This is a non-comparative phase II clinical trial testing nivolumab alone or in combination with ipilimumab prior to surgery in patients with stage I–IIIA resectable NSCLC. The study enrolled 44 patients who were randomized to neoadjuvant nivolumab (3 mg/kg on days 1, 15, 29) (n=23) or nivolumab plus ipilimumab (1 mg/kg on day 1) (n=21). The primary endpoint was MPR. Across both arms, 39 patients underwent post-ICI surgery; however, 2 patients were resected off trial because they received chemotherapy in addition to ICI (1 patient with suspected PD and 1 patient with grade 3 immune-related diarrhea). Five patients did not undergo surgery due to: 2 patients with PD, 1 patient with grade 3 hypoxia from pleural effusion, 1 patient had high surgical risk, and 1 patient declined surgery (42). The overall response rate (ORR) by RECIST v1.1 was 20% [8 PR (5 nivolumab, 3 combination) and 1 CR (combination)] and 14% of patients had PD (3 nivolumab, 3 combination). Among the intention-to-treat (ITT) population (n=44), 11 patients achieved MPR (25%), 4 in the nivolumab arm and 7 in the combination arm. Eight patients achieved pCR (15%), 2 in the nivolumab arm and 6 in the combination arm. Among the 37 patients with on-study resection, the MPR rate was 30% (4 receiving nivolumab, 7 receiving the combination). Objective response by RECIST was higher in patients who achieved MPR than in those that did not [7 (78%) vs. 2 (22%); P<0.001]. A novel phenomenon, called nodal immune flare (NIF), was observed in some patients who experienced apparent radiographic nodal progression, but the pathologic examination revealed only granulomas without the presence of tumor cells. There were 8 patients (22%) in whom surgery was delayed beyond 42 days (3 patients in the nivolumab arm and 5 in the combination arm).
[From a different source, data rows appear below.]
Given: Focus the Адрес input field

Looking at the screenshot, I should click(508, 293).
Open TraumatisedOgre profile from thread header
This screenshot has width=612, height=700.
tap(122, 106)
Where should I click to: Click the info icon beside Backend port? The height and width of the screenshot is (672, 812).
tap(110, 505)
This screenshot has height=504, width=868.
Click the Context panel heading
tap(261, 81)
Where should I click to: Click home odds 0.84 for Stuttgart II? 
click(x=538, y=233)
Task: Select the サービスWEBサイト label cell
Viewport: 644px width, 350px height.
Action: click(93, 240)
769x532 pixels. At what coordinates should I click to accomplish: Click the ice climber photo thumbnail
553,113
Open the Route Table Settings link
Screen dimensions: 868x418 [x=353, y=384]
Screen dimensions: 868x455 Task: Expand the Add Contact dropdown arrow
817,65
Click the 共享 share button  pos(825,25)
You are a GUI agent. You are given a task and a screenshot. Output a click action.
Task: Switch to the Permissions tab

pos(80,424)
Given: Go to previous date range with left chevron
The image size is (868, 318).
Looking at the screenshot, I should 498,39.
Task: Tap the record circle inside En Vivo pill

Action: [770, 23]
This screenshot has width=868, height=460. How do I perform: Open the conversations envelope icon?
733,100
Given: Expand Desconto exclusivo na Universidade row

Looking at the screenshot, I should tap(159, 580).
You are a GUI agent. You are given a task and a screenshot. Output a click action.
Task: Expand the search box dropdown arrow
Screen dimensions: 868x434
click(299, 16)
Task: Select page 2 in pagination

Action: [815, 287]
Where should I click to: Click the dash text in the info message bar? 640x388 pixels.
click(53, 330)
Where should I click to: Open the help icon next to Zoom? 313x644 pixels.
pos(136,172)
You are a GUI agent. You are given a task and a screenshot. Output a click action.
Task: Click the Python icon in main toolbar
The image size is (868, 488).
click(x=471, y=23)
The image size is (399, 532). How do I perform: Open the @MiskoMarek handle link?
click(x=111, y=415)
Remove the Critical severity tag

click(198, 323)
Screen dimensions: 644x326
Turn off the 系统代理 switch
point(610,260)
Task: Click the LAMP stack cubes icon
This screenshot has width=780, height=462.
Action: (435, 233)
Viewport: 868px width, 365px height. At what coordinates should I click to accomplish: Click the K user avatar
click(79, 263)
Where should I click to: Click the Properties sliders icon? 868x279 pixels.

Surgical complications included 2 bronchopleural fistulas in the nivolumab arm and 8 prolonged air leaks (5 in patients receiving nivolumab, 3 receiving the combination). Grade ≥3 treatment-related adverse events (TRAEs) included a death due to bronchopleural fistula following an immune-related pneumonitis treated with corticosteroids (grade 5 in a patient receiving nivolumab); grade 3 pneumonia, hypoxia, hypermagnesemia (1 each, all receiving nivolumab) and grade 3 diarrhea, hyponatremia (1 each, all receiving the combination). Baseline tumor PD-L1 expression was associated with radiological (P=0.015) and pathological responses (P=0.015) (43).

LCMC3 trial (44)

In this single arm phase II clinical trial, patients with resectable stage IB–IIIB NSCLC received neoadjuvant atezolizumab (1,200 mg for 2 cycles) followed by surgery and then standard of care chemotherapy followed by atezolizumab for 1 year. The interim analysis was based on the first 101 of 180 planned patients. Stage IIIA and IIIB accounted for 39% and 7% of the patients, respectively. The primary endpoint was the MPR rate. Of 101 patients, 11 patients were not resected due to: 5 patients with PD, 4 patients withdrew informed consent, 1 patient had echocardiogram alterations, and 1 patient was deemed unresectable. The primary efficacy population (n=77) excluded 6 patients without MPR assessment and 7 patients who harbored driver mutations. The MPR rate in the primary population was 19% (15/77, 95% CI: 11–30) and 4 patients (5%) had pCR. In per protocol (PP) population (n=90), 6 patients (7%) had PR, 80 (89%) had SD and 4 (4%) had PD by RECIST v1.1. The 12-month DFS calculated from the date of surgery was 89% (95% CI: not reported). Pre-operative irAEs were reported in 30 patients (30%). The majority of them were grade 1 or 2 (12 skin rash, 10 infusion-related reaction, 4 abnormal thyroid function and 5 elevated liver enzymes) and only 1 grade 3 was reported (pneumonitis). In this study, pathological regression and MPR did not correlate with PD-L1 expression or with TMB evaluated by whole exome sequencing.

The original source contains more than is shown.